Type: Oral
Session: 509. Bone Marrow Failure and Cancer Predisposition Syndromes: Congenital: Clinical and Translational Insights from Patients and Models
Hematology Disease Topics & Pathways:
Research, Inherited Marrow Failure Syndromes, Bone Marrow Failure Syndromes, Clinical Research, Diseases, Registries
Objective: We aimed to investigate and compare the outcomes of SDS patients transplanted for HRF versus myeloid malignancy and to characterize the clinical features of patients with HRF.

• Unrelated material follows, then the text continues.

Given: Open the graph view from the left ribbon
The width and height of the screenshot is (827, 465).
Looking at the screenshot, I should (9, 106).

Methods: We conducted a retrospective cohort study of 235 patients with biallelic SBDS mutations consented to the North American SDS Registry (SDSR). Data on patient demographics, clinical features, BM pathology, somatic mutational analysis, and outcomes were extracted from medical records of the SDSR. Heterozygous TP53 mutations are commonly present for years at low variant allele frequency (VAF) <2% in SDS patients without malignancy. Therefore, HRF was defined as a large or growing somatic mutation in TP53 or other known high-risk mutations with a VAF of ≥ 3.0% in at least two consecutive BM exams, progressive BM dysplasia, or high-risk cytogenetic abnormalities. Cumulative incidence of MDS and AML was estimated using the cumulative incidence function (CIF). Survival curves were estimated using the Kaplan-Meier method and compared using the log-rank test. Competing risks included death and prior transplant for other indications.

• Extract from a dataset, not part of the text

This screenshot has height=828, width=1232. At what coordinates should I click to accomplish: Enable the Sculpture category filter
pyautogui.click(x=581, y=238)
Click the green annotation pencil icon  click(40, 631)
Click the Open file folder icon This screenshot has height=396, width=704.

Results: We studied 235 patients with biallelic SBDS mutations with a median age of 13.9 years (range 0.3,52.8 years) at last follow-up (FU). There were 147 male (63%) and 88 female patients (37%). MDS was diagnosed in 22 patients at a median age of 17.2 years (range 5.4,45.0 years). Cumulative incidence (95% confidence interval (CI)) of MDS at 10, 25, and 50 years was 2.2% (0.7,5%), 12% (7,20%), and 30% (15,46%). Fourteen patients developed AML at a median age of 27.4 years (range 7.3,47.3 years). Cumulative incidence (95% CI) of AML at age 10, 25, and 50 years was 1.2% (0.2,4%), 5.9% (2,12%), and 29.8% (13,50%), respectively. HRF was identified in 21 patients at a median age of 13.2 years (range 1.6,45.4 years). A somatic TP53 mutation was diagnosed in 19 patients, while one patient carried a growing somatic RUNX1 variant, and one patient presented with 5% ring sideroblasts and worsening cytopenias. Overall survival percentage (OS%) (95% CI) after transplant for MDS (n=14) was 64% (44, 95%) at six months, 57% (36,90%) at one year, and 38% (18,79%) at two years. OS% (95% CI) after transplant for AML (n=10) was 89% (71,100%) at six months, 33% (13-84%) at one year, and 33% (13,84%) at two years. In 15 patients transplanted for HRF, OS% (95% CI) after transplant was 93% (80,100%) at six months, 84% (67,100%) at one year, 84% (67,100%) at two years. OS after transplant for MDS and AML was significantly different from OS of patients transplanted for HRF (p=0.05). All 11 patients transplanted for HRF at age ≤ 25 years (median age 12.3 years) were alive one year after HSCT with a median FU of 1.1 years (range 0.06,4.5 years). Data on graft-versus-host-disease (GVHD) was available for 9 of the 11 patients and none of the patients developed grade 3/4 acute GVHD or moderate/severe chronic GVHD. For patients transplanted with HRF above 25 years of age (n=4), 1-year OS% was 50% (19,100%), which was significantly worse than for the patients transplanted at ≤ 25 years (p=0.023). The two deaths were due to transplant-related complications on day 0 of HSCT (n=1, age 42 years) and sepsis 6 months post-transplant (n=1, age 41 years).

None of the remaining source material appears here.